# Need help with Antec 900!



## Fishy4Lif3 (Aug 24, 2009)

Basically, my friend gave me what I'm pretty sure is an antec 900 and I'm trying to get it to work.

The problems: PWR SW, RESET SW, and H.D.D. LED and some other unused cables

I have no idea where these go.

I think my motherboard is a Asrock K7VM4 Motherboard. Remember, I got all these parts off a friend so i have no idea how to do this. 

Where do these PWR SW, RESET SW, and H.D.D. LED go?
Also, I have 2 4 pin ATX +12 volt power cable not used, a floppy power (which I think I don't need) a black wire that says 1394 on it, and a sata cable all not connected. Which ones do i need to connect to get it to work?

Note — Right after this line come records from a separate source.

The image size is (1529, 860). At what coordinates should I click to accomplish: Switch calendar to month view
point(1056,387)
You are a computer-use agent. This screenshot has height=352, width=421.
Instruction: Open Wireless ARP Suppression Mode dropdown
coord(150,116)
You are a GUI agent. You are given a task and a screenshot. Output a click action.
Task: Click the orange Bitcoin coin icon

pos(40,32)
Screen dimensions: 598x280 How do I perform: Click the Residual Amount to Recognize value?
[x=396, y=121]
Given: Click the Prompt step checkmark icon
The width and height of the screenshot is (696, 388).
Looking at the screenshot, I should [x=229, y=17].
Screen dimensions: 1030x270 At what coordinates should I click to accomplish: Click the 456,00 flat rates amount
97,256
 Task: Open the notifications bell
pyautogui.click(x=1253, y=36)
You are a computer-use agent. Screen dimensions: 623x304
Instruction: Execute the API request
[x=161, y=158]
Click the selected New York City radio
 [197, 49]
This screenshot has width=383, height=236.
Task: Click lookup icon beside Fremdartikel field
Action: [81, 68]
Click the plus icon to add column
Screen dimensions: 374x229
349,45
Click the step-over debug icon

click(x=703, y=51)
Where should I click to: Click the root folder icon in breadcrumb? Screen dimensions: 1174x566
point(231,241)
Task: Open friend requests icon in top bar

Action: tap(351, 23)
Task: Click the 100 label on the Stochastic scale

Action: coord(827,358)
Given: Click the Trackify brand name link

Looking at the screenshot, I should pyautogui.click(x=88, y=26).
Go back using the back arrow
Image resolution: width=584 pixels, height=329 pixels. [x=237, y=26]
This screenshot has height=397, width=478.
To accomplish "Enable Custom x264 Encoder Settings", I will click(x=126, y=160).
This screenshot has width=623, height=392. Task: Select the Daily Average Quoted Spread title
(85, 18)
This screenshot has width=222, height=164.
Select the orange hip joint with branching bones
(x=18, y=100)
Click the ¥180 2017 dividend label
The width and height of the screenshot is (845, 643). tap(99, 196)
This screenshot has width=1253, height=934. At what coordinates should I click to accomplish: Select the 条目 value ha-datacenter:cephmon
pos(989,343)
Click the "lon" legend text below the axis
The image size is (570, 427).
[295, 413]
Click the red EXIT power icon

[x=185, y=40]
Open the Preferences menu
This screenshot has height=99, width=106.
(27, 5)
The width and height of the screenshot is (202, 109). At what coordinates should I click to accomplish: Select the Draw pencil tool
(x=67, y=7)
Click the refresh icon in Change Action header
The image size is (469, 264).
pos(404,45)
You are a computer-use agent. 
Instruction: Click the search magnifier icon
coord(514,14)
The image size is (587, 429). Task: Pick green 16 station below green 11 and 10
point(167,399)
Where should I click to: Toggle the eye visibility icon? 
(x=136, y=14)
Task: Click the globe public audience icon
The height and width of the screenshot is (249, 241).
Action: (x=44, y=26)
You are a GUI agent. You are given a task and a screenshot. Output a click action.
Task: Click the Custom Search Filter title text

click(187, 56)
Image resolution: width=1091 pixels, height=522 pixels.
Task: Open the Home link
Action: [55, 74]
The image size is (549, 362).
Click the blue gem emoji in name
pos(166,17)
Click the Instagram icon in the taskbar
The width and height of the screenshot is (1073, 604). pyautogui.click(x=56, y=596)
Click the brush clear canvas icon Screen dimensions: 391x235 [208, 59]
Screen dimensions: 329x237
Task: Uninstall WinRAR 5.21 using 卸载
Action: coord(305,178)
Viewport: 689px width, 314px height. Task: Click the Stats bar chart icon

All help is greatly appreciated.


----------



## Fishy4Lif3 (Aug 24, 2009)

Please help. :sigh::sigh::sigh::sigh::sigh:


----------



## Phædrus241 (Mar 28, 2009)

Your motherboard's manual:
http://download.asrock.com/manual/K7VM4.pdf

You can almost always find motherboard manuals on the internet. Whenever you have trouble with a part, remember, JFGI. :wink:


----------



## Tumbleweed36 (May 14, 2005)

The manual is your best bet. However, if you don't have any luck with that, take a flashlight and an magnifying glass and look right beside the front panel header and most motherboards have the connection to which pins printed right beside those pins which tell where they go. For example, the Pwr sw or power switch would have that printed beside the pins it goes on.


----------



## Fishy4Lif3 (Aug 24, 2009)

I tried all of these suggestions with no luck at all. I already got the manuel and still have no idea where to keep the 2-pin pwr sw.


----------



## Fishy4Lif3 (Aug 24, 2009)

Do I keep these 3 things.... reset sw, pwr sw, h.d.d. sw on the one labeled panel 1?
And I see 1 2pin area labeled CLRCMOS1


----------



## Fishy4Lif3 (Aug 24, 2009)

What about the 1394 wire?


----------



## Tumbleweed36 (May 14, 2005)

Look in the manual that my team mate *Phædrus2401 * gave you a link to. Find what is called the Front Panel Header....that is where these wires go:


PWR SW, RESET SW, and H.D.D. LED, should also be a speaker plug there to go on the front panel header.

The picture in your motherboard manual tells exactly where each wire goes and what it is hooked to. Do use that link.


----------



## Tyree (May 10, 2009)

The manual has a very clear pic of the layout.
Section 1.3 item #15.


----------